We followed health research reporting guideline development best practice as outlined in the EQUATOR toolkit and by Moher and colleagues [18,19] and summarized in full in the Supporting information (S1 Text). Briefly, The EPIFORGE guideline concept was registered at the EQUATOR network, and a steering committee (n = 6) formed to develop a guideline development protocol. Members from this steering committee had already identified a case study that prompted the need for EPIFORGE and conducted a systematic review to ensure no epidemic forecasting reporting guideline existed . The EPIFORGE steering committee formulated an initial draft checklist of 20 reporting items during 2 teleconferences. This draft checklist was the input for an iterative Delphi consensus process. A total of 69 Delphi panelists were invited, and 46 participated in this process (S1 Table). During 3 initial rounds of Delphi consultations via email (September, October, and December 2019), panelists graded each checklist item on a scale of 1 through 10 (a score of 1 was defined as “not important,” and a score of 10 was defined as “very important”), with an emphasis on voting based on the concept of the item (rather than the wording). Checklist items with a mean score ≥8 were retained for the final reporting checklist, items with a mean score <5 were dropped, and items with a mean score 5 to 7 were kept for further discussion at a final face-to-face consensus meeting (January 2020). Additional items were added by Delphi participants during the first 2 email Delphi rounds.
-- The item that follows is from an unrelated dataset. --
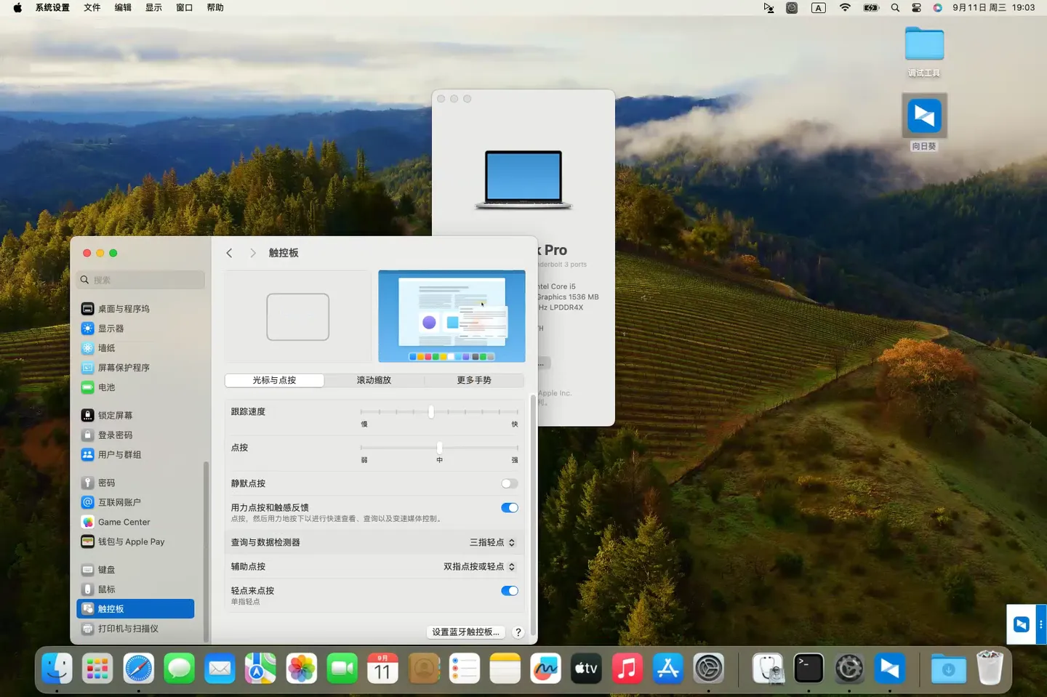The height and width of the screenshot is (697, 1047).
Task: Open Terminal from the Dock
Action: pyautogui.click(x=809, y=668)
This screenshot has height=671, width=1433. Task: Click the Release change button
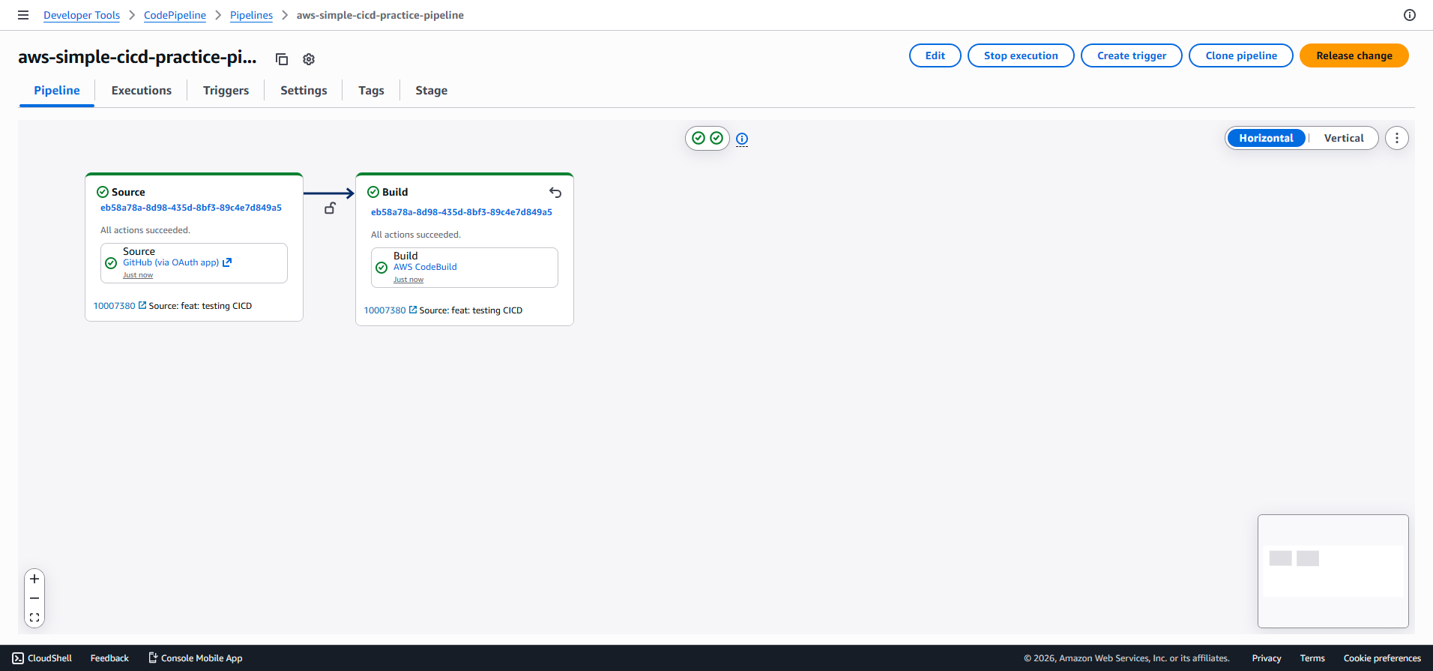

Table 1 presents the final consensus checklist items, including reporting elements on study goals, data sources, model characteristics and assumptions, model evaluation, and study generalizability. Below, we elaborate and explain each item:
A. Overall study description and goals
Item 1: Describe the study as forecast or prediction research in at least the title or abstract.
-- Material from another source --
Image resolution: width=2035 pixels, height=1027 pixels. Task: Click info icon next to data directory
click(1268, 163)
These guidelines primarily refer to forecasting research, but the principles are applicable to prediction research more broadly and can be used for these other study types. Forecasting research has been defined as research that “typically offers quantitative statements about an event, outcome, or trend that has not yet been observed, conditional on data that has been observed,” whereas prediction research is broader and has been defined as a field, which “may refer to models that examine the mechanistic drivers of epidemiological characteristics …. as well as studies that estimate epidemiological characteristics with inherent forecasting value, such as R0” . As the 2 terms may be conflated by studies, we recommend that the study is described as a forecast or prediction research in at least the title or abstract (for example, [20–22]). While limiting to the terms “forecast,” “forecasting,” or “prediction” may be too restrictive, we believe that limiting the number of terms is important to enable findability (accurate returns on searches) in the literature and may assist in standardizing nomenclature across the field.
Epidemic forecasts may be conflated with projections, simulations, or scenario analyses [4,10,20], which may or may not be fundamentally different in nature. Here, we refer to forecasts and predictions as predictions of what will happen. Other valuable research focuses on projections, simulations, or scenario analyses, which can be framed as “what if” scenarios, i.e., what would happen conditionally under certain conditions or assumptions (including, for example, assumptions of no interventions or no control of an epidemic, or assumptions of long-term seasonality and varied population immunity) [23,24]. Forecasts often refer to more shorter-term predictions . Many of the reporting principles in this guideline may also be useful for projections, simulations, or scenario analyses.
Item 2: Define the purpose of study and forecasting targets.
Clearly identifying the research objectives is a fundamental element of any scientific study and is a feature of many other research reporting guidelines . We recommend that forecasting targets (i.e., each specific observable outcome being forecasted such as a 2-week-ahead incidence, peak week, observation of at least 1 case) should be defined in the introduction section, and, ideally, also in the abstract (for example, [21,22,25]).
Item 3: Fully document the methods.
Methods documentation is essential to any scientific study and follows general best practice for the reporting of other research study types . We recommend that forecasting methods should include a full description of the model that enables reproducibility, the method of fitting parameters to data (for example, maximum likelihood with function if nonstandard, Bayesian methods), and—where relevant—underlying epidemic model assumptions (see also Item 8). For example, .
Item 4: Identify whether the forecast was performed prospectively, in real time, and/or retrospectively.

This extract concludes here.